The Quiz Question
An hour has exactly 3,600 seconds.
- A. True
- B. False
- C. Only on Earth
- D. Depends
The answer is A. True. Here is the full story.
Yes, an hour contains exactly 3,600 seconds — and once you see the math, it's one of those facts that sticks with you forever.
The Simple Calculation
An hour is made up of 60 minutes. Each of those minutes contains 60 seconds. Multiply 60 by 60, and you land squarely on 3,600. Clean, precise, no rounding required. It's one of the tidiest numbers in everyday timekeeping.
Why 60? The Ancient Roots of Our Time System
The reason we use 60 as the base unit for minutes and seconds goes back thousands of years to the ancient Sumerians and Babylonians. They used a sexagesimal (base-60) number system, which was later adopted by ancient Greek astronomers. The number 60 is remarkably versatile — it can be evenly divided by 1, 2, 3, 4, 5, 6, 10, 12, 15, 20, and 30. That makes splitting an hour into halves, thirds, quarters, and fifths refreshingly easy without messy fractions.
The ancient Egyptians divided the day into 24 hours, a system the Greeks refined and standardized. When those two traditions merged, our modern framework of hours, minutes, and seconds was essentially born.

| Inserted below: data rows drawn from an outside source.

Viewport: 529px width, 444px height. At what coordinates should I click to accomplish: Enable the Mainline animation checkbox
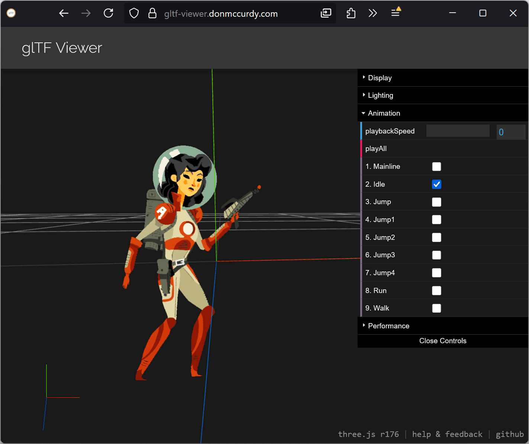point(436,167)
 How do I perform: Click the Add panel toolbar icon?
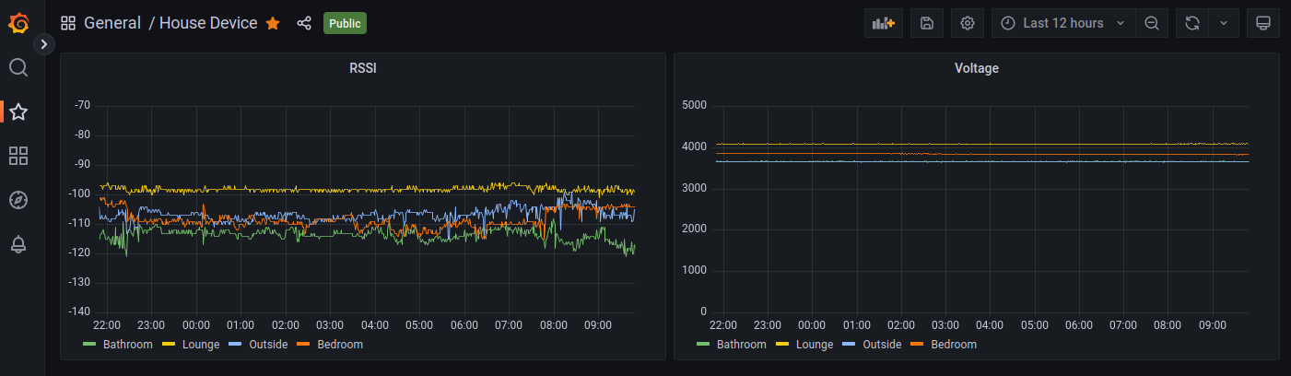tap(883, 23)
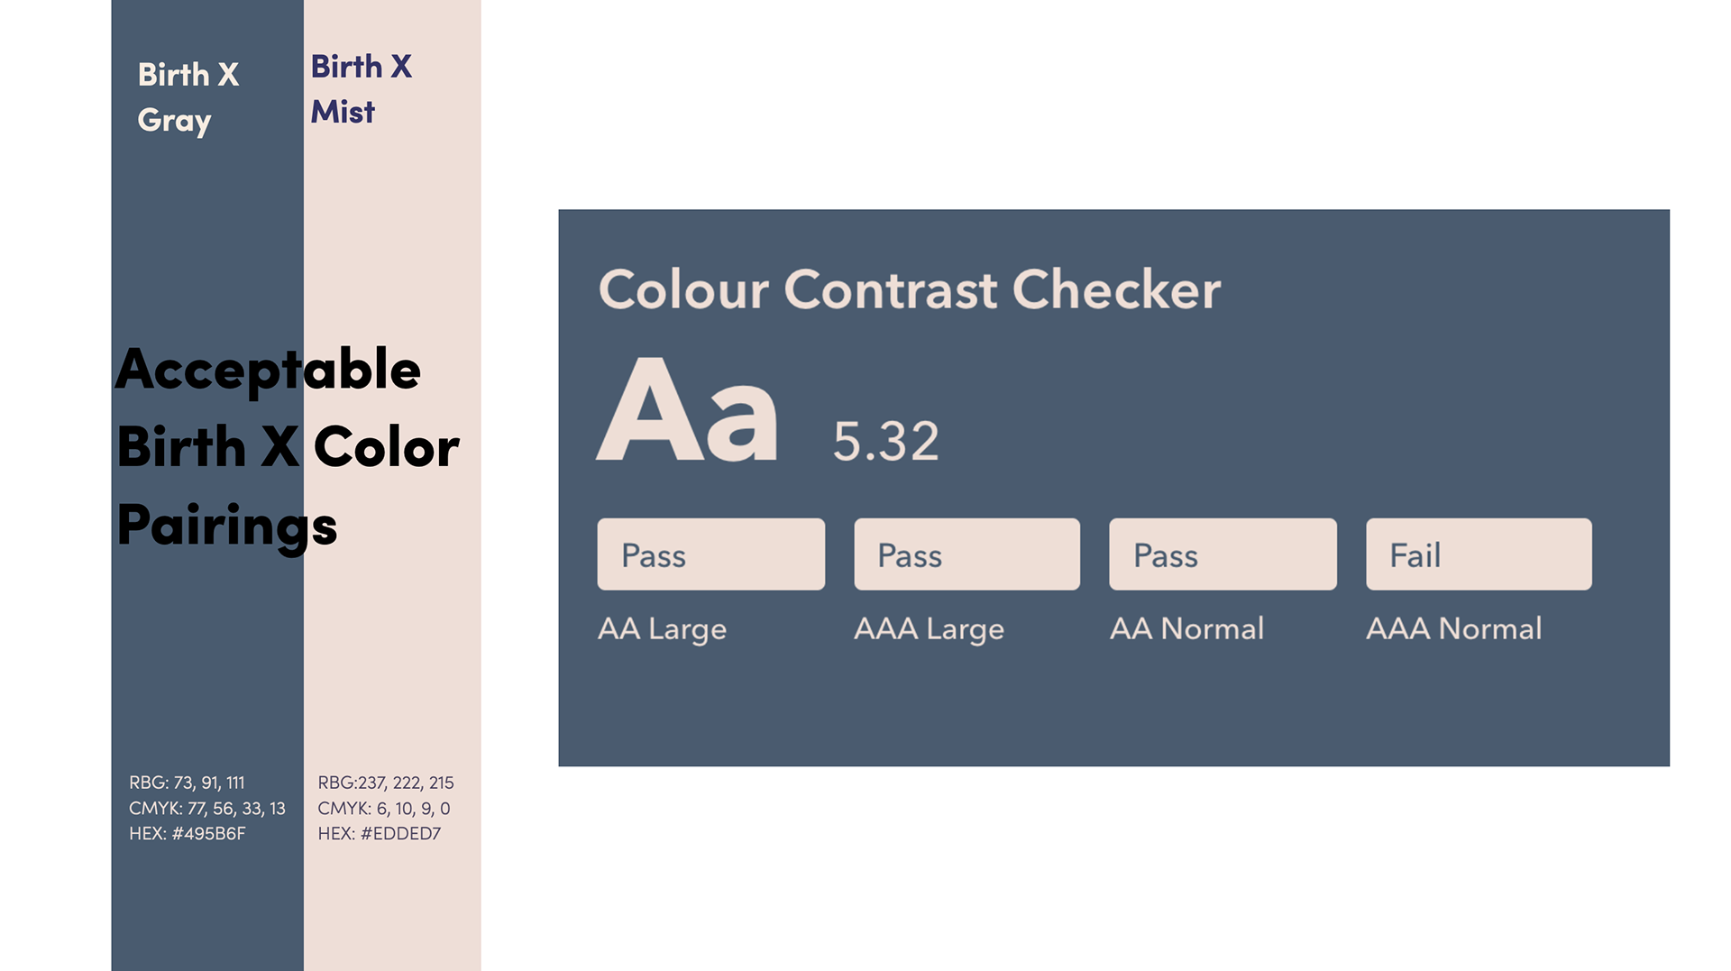Click the HEX #EDDED7 value
Viewport: 1731px width, 971px height.
[379, 833]
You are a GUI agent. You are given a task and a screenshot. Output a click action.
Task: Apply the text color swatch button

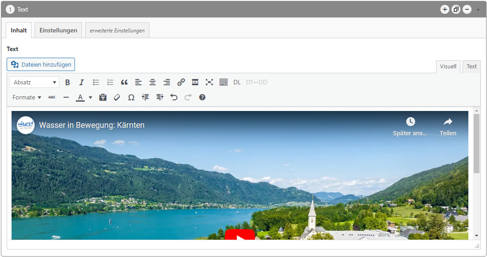coord(80,97)
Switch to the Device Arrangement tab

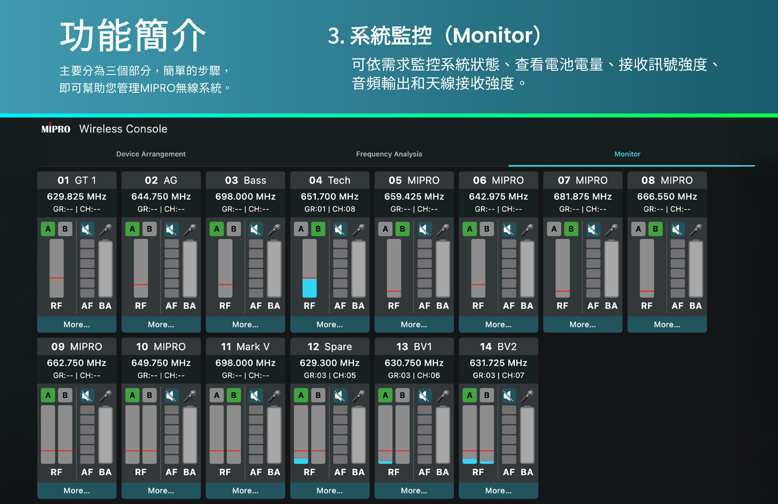(151, 154)
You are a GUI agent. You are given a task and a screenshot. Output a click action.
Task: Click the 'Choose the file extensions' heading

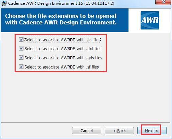tap(61, 16)
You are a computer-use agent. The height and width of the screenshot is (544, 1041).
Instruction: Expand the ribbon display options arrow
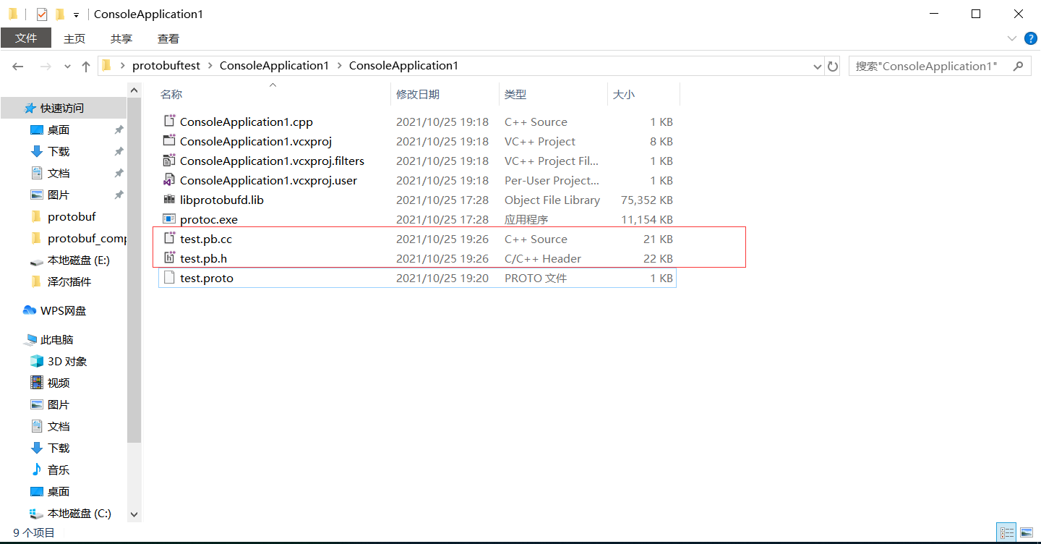[1011, 38]
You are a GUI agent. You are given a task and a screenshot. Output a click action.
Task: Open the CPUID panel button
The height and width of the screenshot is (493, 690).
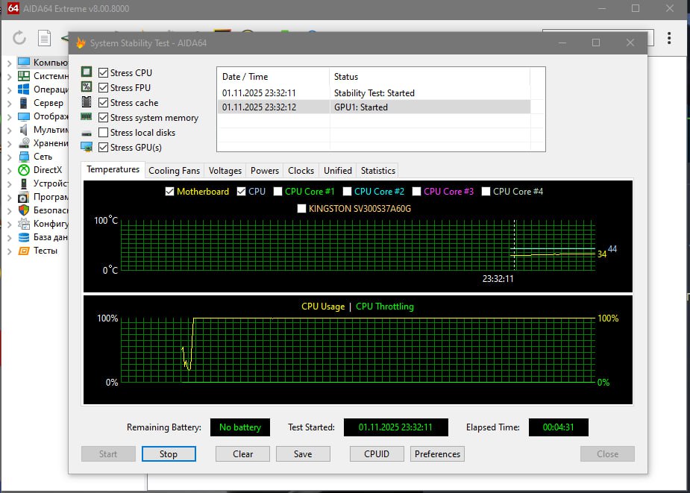tap(376, 453)
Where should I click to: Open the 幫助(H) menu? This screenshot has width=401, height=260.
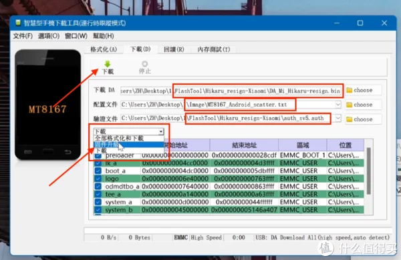point(104,36)
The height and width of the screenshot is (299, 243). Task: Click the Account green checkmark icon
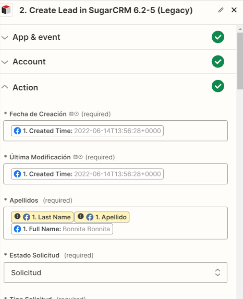218,62
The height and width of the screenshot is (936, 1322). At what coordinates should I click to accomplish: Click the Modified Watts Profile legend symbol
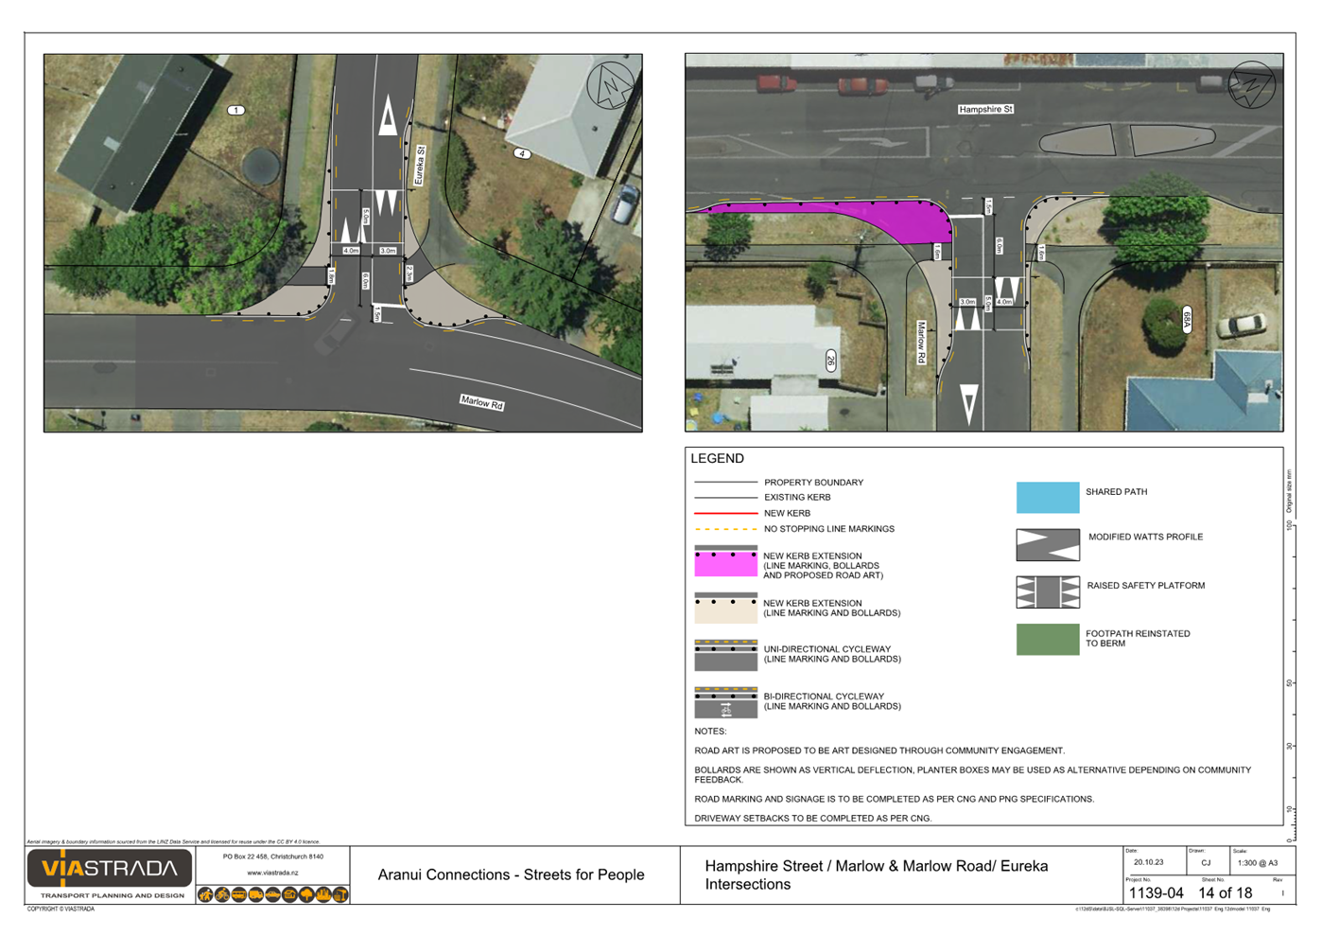[x=1047, y=545]
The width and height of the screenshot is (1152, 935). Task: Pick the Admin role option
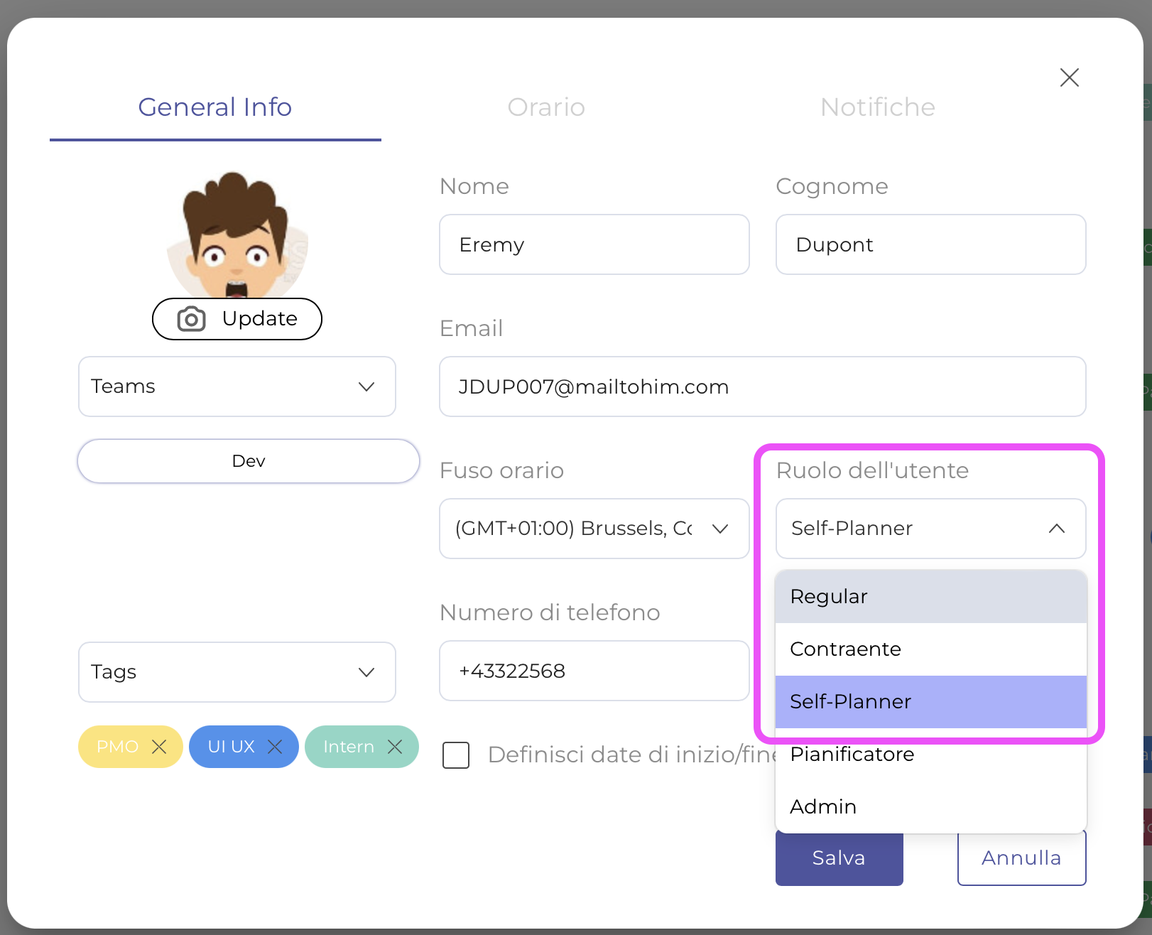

When Was the "Second" Officially Defined?
For most of history, a second was simply defined as 1/86,400th of a mean solar day (since there are 86,400 seconds in a 24-hour day). But Earth's rotation isn't perfectly consistent — it wobbles slightly over time. So in 1967, scientists redefined the second using atomic physics.
Today, the official scientific definition of one second is the duration of 9,192,631,770 cycles of radiation corresponding to the transition between two energy levels of the caesium-133 atom. Atomic clocks based on this definition are accurate to within about one second every 300 million years. Your stopwatch has never been in better hands.
3,600 Seconds in Everyday Life
Knowing that an hour equals 3,600 seconds is genuinely useful. Speeds are often expressed in metres per second in scientific contexts — so converting kilometres per hour to metres per second simply means dividing by 3.6 (because there are 3,600 seconds per hour and 1,000 metres per kilometre). Engineers, physicists, and athletes rely on this conversion constantly.
It also puts time in sharp perspective. A 3,600-second hour sounds like a lot more than "just an hour," which perhaps explains why it slips away so quickly when you're enjoying yourself — and crawls when you're not.
A Number Worth Knowing
3,600 is a perfect square (60²), highly composite, and rooted in one of humanity's oldest mathematical traditions. The fact that our modern, atomic-precision timekeeping still lands on this same ancient number is a small but satisfying reminder that some ideas from the ancient world were simply excellent from the start.